From the records below, output exactly the lines running from the line containing "Switch to the 分时图 side tab" through the line containing "Task: Click the edit/sign document icon", and no others.

──────── DATA TO PROCESS ────────

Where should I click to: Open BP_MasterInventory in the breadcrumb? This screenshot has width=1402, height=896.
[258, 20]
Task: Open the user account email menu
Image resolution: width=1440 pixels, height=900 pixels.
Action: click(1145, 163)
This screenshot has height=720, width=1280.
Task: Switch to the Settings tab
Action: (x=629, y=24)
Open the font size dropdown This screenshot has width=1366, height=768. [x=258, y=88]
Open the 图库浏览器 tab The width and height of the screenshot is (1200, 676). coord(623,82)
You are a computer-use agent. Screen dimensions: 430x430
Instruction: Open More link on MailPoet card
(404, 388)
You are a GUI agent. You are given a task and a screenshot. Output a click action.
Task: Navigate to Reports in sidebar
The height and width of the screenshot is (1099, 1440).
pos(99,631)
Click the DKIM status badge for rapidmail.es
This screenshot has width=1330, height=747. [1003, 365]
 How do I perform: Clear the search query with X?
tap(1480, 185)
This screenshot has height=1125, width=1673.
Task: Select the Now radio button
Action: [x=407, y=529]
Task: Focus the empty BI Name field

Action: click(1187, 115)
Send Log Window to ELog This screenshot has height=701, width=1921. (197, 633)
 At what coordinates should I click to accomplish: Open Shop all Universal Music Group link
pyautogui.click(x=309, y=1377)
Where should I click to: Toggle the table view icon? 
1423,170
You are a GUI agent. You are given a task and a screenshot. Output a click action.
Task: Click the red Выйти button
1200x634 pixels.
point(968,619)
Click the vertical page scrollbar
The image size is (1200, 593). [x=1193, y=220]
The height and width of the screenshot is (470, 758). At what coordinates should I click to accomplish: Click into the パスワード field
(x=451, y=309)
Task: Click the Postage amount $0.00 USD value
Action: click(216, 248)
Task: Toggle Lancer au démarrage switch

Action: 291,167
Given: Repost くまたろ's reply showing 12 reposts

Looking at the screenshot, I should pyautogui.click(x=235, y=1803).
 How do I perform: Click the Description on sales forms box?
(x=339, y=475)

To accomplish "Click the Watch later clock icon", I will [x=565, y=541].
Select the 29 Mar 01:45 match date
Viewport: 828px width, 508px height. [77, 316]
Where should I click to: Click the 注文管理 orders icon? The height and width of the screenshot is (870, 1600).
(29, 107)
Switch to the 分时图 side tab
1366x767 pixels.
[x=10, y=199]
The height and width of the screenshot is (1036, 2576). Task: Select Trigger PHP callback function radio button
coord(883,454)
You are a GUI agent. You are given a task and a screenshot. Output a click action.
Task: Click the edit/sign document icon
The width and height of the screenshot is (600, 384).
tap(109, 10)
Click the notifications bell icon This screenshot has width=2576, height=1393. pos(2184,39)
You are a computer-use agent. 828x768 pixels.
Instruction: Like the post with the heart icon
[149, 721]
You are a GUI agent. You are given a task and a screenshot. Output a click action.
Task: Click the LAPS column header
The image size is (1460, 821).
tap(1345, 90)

────────

| ANSWER SPACE |
Switch to the 分时图 side tab
1366x767 pixels.
[x=10, y=199]
The height and width of the screenshot is (1036, 2576). Task: Select Trigger PHP callback function radio button
coord(883,454)
You are a GUI agent. You are given a task and a screenshot. Output a click action.
Task: Click the edit/sign document icon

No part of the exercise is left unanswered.